**Activity:** When a line below contains the string "computer", show that line.

**The data:**
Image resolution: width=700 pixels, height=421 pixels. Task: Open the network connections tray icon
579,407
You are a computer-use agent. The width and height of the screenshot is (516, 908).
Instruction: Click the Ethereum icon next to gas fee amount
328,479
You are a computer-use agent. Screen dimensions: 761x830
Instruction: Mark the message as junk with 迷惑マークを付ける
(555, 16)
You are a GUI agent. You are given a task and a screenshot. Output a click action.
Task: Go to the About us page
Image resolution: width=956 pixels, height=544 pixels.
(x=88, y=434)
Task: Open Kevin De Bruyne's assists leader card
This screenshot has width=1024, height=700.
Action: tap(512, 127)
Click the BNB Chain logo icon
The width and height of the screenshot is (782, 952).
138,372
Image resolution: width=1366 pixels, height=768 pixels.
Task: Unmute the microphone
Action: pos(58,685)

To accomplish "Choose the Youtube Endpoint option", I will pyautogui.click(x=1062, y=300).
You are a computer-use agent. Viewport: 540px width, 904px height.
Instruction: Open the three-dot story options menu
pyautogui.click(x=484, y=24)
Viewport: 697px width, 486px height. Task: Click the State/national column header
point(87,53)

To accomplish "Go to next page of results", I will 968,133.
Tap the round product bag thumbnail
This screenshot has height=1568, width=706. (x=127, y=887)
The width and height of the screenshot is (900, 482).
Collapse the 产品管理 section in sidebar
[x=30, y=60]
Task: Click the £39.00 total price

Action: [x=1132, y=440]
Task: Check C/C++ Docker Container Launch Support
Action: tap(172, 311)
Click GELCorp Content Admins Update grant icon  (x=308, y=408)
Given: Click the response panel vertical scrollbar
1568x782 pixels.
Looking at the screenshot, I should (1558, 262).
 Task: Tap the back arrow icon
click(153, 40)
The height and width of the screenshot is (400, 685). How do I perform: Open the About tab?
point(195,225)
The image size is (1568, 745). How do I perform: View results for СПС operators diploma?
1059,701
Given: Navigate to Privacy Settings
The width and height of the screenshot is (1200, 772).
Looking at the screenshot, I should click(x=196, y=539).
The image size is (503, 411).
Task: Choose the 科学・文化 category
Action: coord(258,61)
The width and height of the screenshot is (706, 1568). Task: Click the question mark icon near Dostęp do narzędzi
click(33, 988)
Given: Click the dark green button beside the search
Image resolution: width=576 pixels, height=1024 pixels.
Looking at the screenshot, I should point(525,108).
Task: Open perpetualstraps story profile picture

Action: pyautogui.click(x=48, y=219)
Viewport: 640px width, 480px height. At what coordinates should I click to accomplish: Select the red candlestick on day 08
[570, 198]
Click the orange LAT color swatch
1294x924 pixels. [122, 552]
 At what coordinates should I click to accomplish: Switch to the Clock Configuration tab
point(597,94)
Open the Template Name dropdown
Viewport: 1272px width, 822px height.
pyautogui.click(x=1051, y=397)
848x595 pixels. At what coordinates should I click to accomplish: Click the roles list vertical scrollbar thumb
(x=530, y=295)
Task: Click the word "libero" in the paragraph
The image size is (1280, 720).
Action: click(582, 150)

**Finished exercise:**
You are a computer-use agent. The width and height of the screenshot is (516, 908).
You are a computer-use agent. Screen dimensions: 761x830
You are a computer-use agent. Viewport: 540px width, 904px height.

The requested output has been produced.